中国上海市でごみ分別を徹底する「生活ごみ管理条例」が7月1日に施行されてから1カ月が経過した。中国で「史上最強」と言われる条例に分別経験がほとんどない上海市民は戸惑いを隠せない様子。米誌は「市民生活は大混乱に陥っている」と報じた。

条例は生活ごみを「生ごみ」(食品など)、「乾いたごみ」(紙類など)、「リサイクルごみ」(瓶や衣類など)、「有害なごみ」(電池など)の主に4種類に分別。ごみを捨てる時間は午前7時から9時まで、午後4時から6時までに限り、条例に違反した個人には最高200元(約3100円)、事業者には最高5万元(約78万円)の罰金が科される。ごみの収集、運送、処理業者などが分別を徹底せず、違反を繰り返した場合は営業許可も取り消す。

上海市は条例施行前から、バスや地下鉄でごみ分別意識を高めるビデオを流し、各地域で住民説明会を開き、ごみ捨て場ではベストを着たボランティアが分別の方法を指導してきた。上海市都市管理行政執行局の職員も市内の1万か所を検査して警告や指導を繰り返し、ごみ捨て場に監視カメラを設置するなど、「硬軟両面」の方法でごみ分別を浸透させてきた。

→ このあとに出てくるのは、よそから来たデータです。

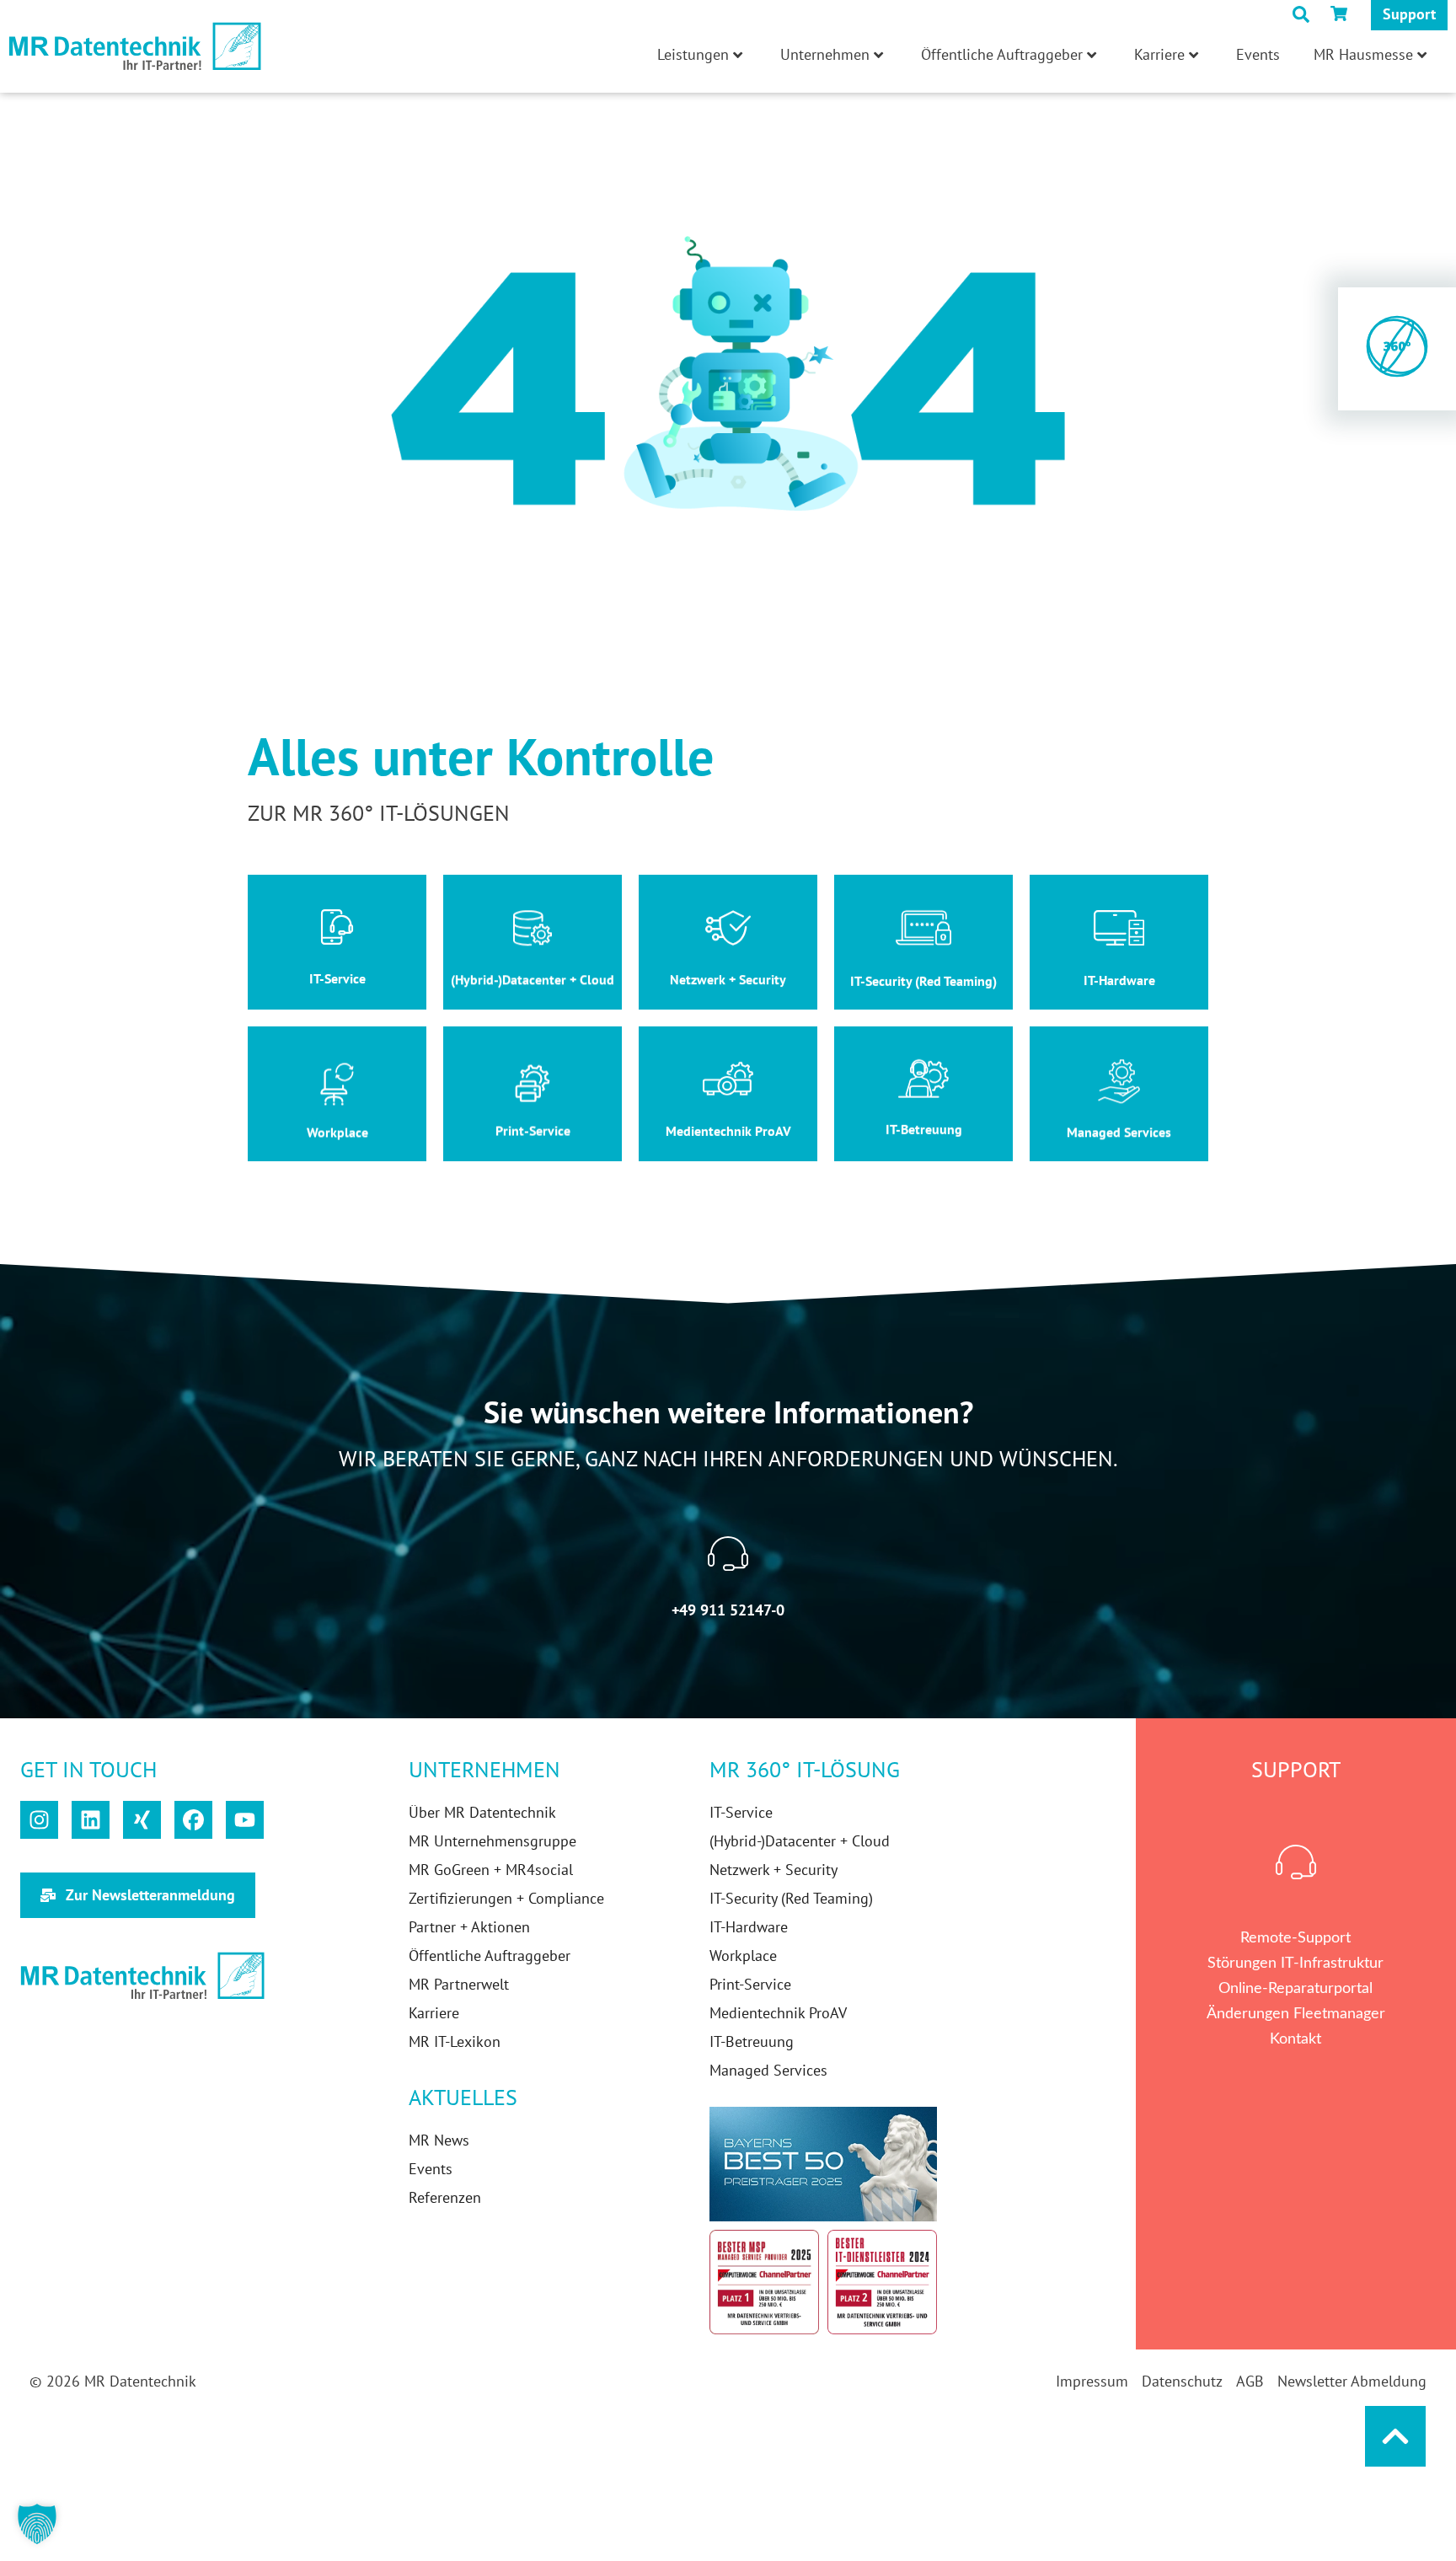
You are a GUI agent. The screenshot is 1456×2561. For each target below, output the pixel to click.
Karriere (1159, 54)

中国では急激な経済発展が続く一方、環境対策が追い付かない側面がある。大気中の微小粒子状物質(PM2.5)が増え、工場から排出される有害物質が川や土壌を汚染するなど、住民の健康をむしばんでいる。政府は暖房燃料の脱石炭化や自動車の排ガス規制、工場の排出規制強化などに取り組んでおり、ごみ分別もその流れの一環だ。

ごみ分別は企業への指導にとどまらず、市民一人一人の意識改革を求めるだけに多くの労力が必要となる。これまでごみ処理施設や最終処分場などの設置で先頭を走ってきた上海市が、今回も中国全体のフロントランナーの役目を担っている。

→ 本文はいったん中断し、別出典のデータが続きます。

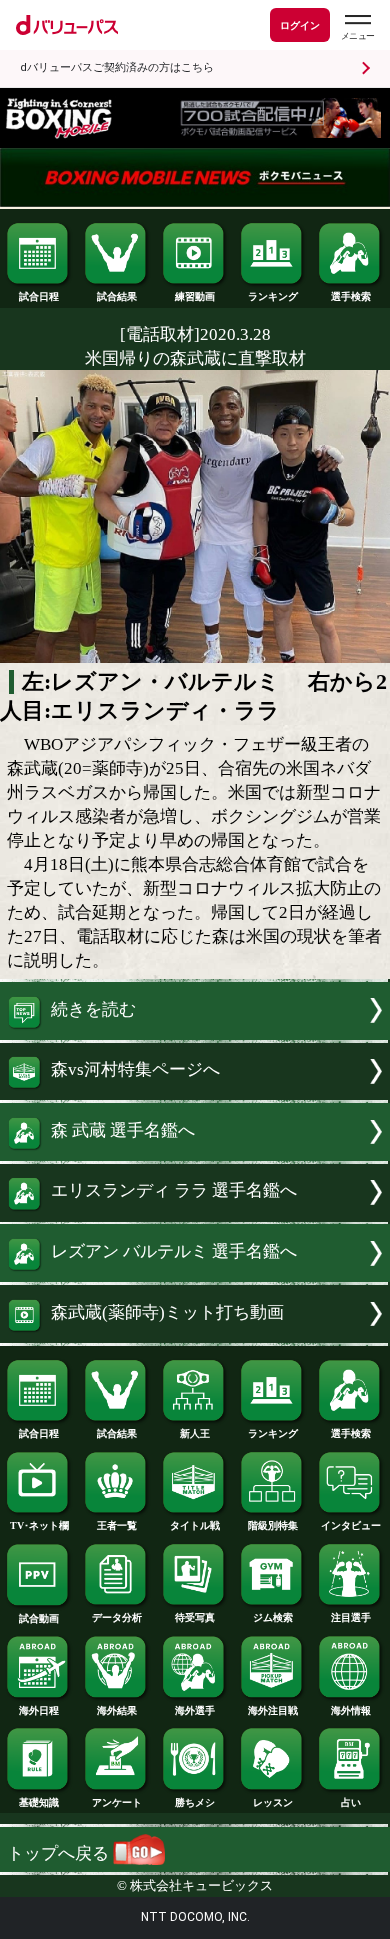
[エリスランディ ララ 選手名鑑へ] (195, 1216)
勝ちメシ (195, 1802)
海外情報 (351, 1710)
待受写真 (195, 1617)
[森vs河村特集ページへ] (195, 1094)
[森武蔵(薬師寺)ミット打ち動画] (195, 1337)
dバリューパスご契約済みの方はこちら (117, 67)
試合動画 (39, 1618)
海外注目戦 (273, 1710)
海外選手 (195, 1710)
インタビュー (351, 1525)
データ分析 (117, 1617)
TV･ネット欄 (39, 1525)
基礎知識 (39, 1802)
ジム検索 (273, 1617)
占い (351, 1802)
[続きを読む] (195, 1034)
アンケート (117, 1802)
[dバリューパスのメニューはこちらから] (357, 27)
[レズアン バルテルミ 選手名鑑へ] (195, 1276)
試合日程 (39, 296)
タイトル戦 (195, 1525)
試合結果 (117, 296)
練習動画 (195, 296)
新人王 (195, 1433)
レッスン (273, 1802)
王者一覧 (117, 1525)
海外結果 (117, 1710)
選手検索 (351, 296)
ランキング (273, 296)
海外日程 (39, 1710)
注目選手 (351, 1617)
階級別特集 (273, 1525)
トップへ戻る (60, 1853)
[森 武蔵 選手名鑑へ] (195, 1155)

条例の施行後、市民からは不安や戸惑いの声も上がる。4種類の分別方法は分かりづらいというのだ。インターネット上には「ブタが食べられるのが水分を含んだごみ、ブタでも食べないのが乾燥したごみ、ブタが食べて死ぬのが有害ごみ、売ってブタと交換できるのがリサイクル可能なごみ」というユーモラスな解説が登場し、話題を呼んだ。

米誌「ニュースウィーク」は「空から舞い降りてきたこの条例は、ごみの分別経験がほとんどない上海市民にとってまるで嵐だ。生活は大混乱になり、ネット上でも朝から晩までごみ分別の話題ばかり」と報道。「ごみ捨て場での分別の検査も厳しくて慣れない市民の不興を買ってけんかもたびたび起きている。ごみ分別検査を当番するおばさんが市民に殴られて失神する事件も発生した。『戦争』そのものだ」と皮肉交じりに伝えた。(編集/日向)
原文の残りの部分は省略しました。